What the exercise asks —
Your answer should hold only the lines from the one with "Switch to the Preflop Range tab" through the end of the records, repeated exactly and minus any pictures.

(Saved data entries)
★ ★ ★ ★ ★
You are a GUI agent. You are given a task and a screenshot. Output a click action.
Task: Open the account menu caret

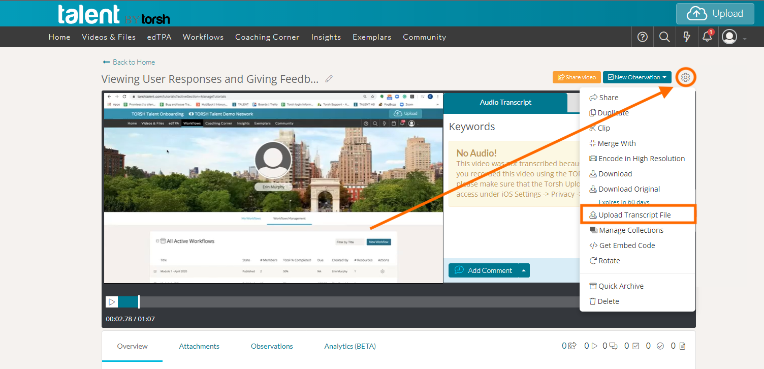(745, 39)
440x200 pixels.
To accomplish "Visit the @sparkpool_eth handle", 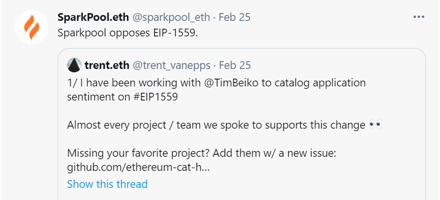I will point(171,17).
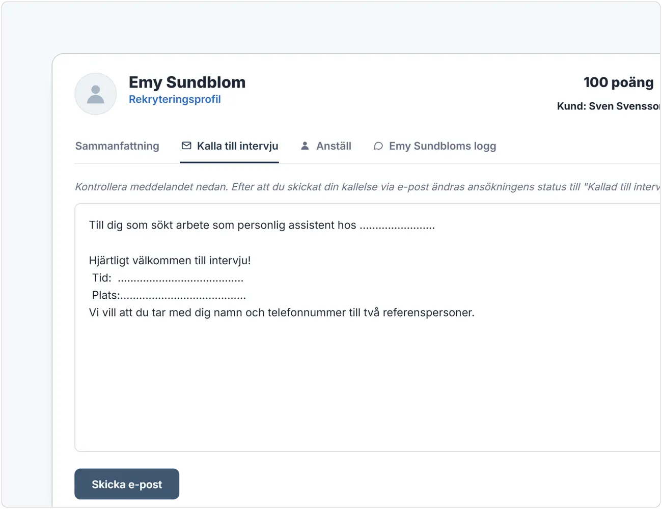Click the person icon beside Anställ
Viewport: 662px width, 509px height.
click(305, 146)
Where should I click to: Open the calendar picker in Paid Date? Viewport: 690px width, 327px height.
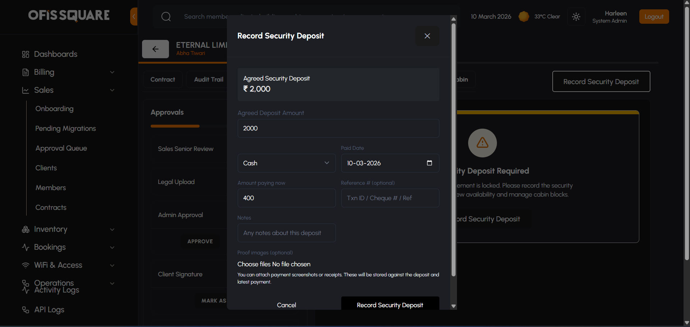click(429, 163)
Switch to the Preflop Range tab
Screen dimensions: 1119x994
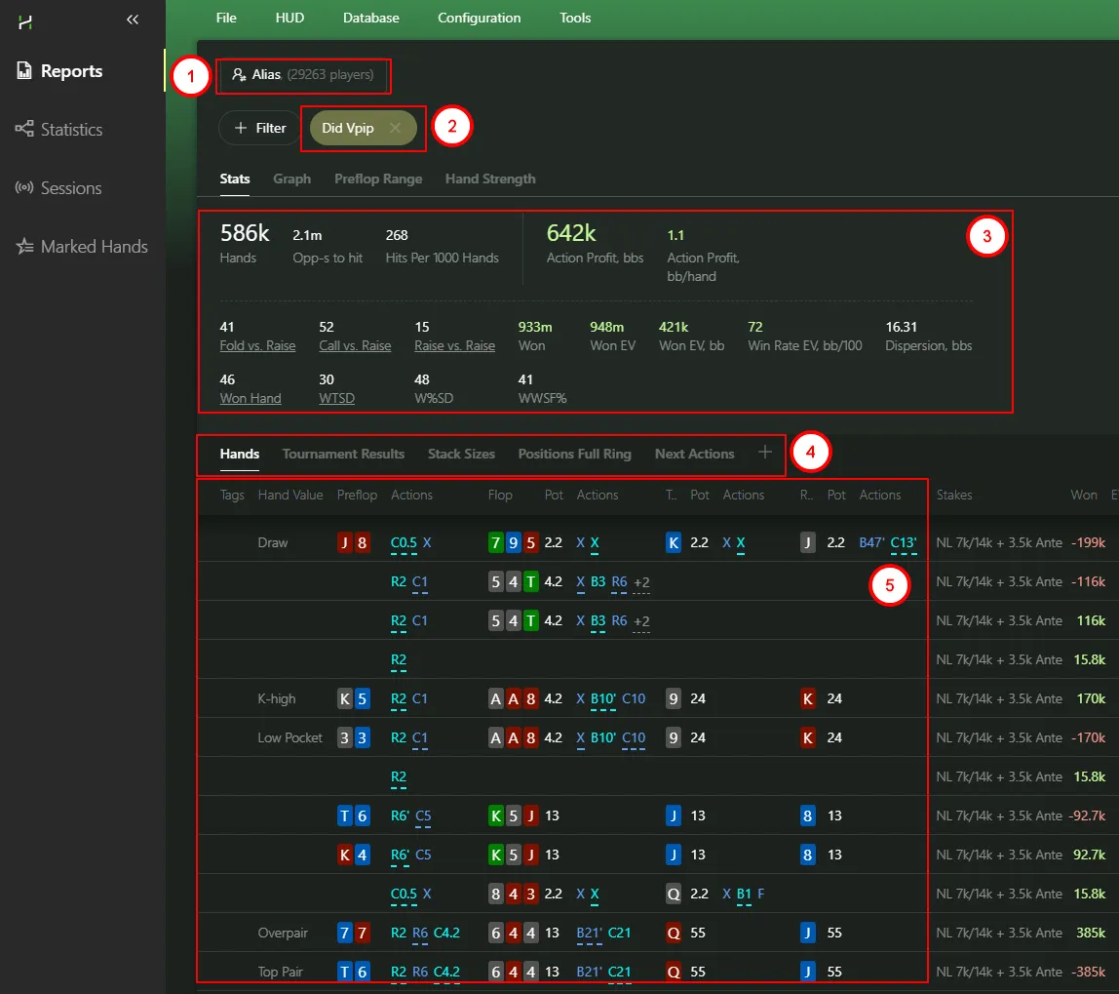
★ ★ ★ ★ ★
Reply to the task —
Switch to the Preflop Range tab
Screen dimensions: 1119x994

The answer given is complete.